Dorsey records a different term for 'book' from Ponka: waba'g^u. This
would mean 'a thing written', based on bag^u', 'to write'.
It looks like the Omaha term may be based on the Osage term, but loosely,
at a time when the word was more descriptive than nominal. Ponka took a
different route, but used the same term for 'write' as the Omaha. La
Flesche (1932) does not seem to record a word for 'write' from Osage. The
Dakota forms for 'write' (Williamson) are entirely different.
The term must have come into Omaha at least by their Bellevue period
(~1845-1855), when they were living next to a major wagon train terminus
and their children were being educated by missionaries.

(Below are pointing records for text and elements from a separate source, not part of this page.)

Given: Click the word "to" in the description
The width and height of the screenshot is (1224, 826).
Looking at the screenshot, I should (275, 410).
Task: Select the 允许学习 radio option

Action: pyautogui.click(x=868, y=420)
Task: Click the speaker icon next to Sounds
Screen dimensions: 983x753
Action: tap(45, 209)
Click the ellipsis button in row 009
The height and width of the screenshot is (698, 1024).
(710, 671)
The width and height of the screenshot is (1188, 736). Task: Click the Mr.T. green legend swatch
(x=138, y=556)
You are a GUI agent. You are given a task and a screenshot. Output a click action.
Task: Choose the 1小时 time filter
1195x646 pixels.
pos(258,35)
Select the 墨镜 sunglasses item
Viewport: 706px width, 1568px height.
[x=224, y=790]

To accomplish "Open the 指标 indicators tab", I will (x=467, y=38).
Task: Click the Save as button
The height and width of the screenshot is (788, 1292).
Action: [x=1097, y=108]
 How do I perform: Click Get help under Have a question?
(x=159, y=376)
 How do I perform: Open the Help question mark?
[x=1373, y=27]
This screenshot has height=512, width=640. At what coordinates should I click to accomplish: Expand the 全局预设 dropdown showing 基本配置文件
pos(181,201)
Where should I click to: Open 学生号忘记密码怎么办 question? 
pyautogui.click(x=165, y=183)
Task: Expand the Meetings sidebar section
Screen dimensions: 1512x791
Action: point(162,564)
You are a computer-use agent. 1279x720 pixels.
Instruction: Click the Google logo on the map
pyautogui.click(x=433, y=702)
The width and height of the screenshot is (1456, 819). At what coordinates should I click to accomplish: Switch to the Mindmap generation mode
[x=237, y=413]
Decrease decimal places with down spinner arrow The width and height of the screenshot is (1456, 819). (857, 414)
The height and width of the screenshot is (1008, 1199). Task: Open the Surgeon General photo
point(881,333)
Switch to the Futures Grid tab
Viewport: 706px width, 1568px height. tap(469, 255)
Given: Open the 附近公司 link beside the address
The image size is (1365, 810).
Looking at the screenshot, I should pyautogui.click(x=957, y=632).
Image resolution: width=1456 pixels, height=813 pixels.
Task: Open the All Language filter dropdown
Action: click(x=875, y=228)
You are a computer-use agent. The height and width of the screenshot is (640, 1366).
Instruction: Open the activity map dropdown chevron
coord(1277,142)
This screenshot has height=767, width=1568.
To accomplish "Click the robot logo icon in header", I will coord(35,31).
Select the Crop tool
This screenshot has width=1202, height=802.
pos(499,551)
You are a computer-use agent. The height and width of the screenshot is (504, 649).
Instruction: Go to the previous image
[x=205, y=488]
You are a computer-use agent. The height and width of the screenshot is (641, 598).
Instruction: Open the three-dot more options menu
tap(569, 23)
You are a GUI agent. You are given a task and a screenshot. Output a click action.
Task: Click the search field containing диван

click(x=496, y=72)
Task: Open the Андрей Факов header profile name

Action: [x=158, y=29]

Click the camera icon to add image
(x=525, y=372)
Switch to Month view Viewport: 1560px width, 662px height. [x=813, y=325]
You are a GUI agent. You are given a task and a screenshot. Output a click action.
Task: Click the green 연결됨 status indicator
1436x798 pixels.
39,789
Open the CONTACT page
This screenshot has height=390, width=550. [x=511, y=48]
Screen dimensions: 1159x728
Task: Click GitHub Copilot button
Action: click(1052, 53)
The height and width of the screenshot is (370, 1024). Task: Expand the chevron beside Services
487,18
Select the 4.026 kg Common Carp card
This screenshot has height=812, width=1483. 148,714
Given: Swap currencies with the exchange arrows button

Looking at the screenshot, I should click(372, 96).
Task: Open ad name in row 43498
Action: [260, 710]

Perhaps it came in
earlier, even as early as the late 18th century, as a reference to traders'
ledger books. It would be interesting to know the Iowa-Oto term(s), as the
latter share with the Omaha a lot of acculturation terms that probably came
in during the Bellevue period. The Kaw term would also be nice to know.
In any case, this word supports what we seemed to find with bru'ga/gru'ba,
that the brVgV/grVbV alternation is a phenomenon of early 20th century
Omaha, and is presumably irrelevant to other Siouan languages.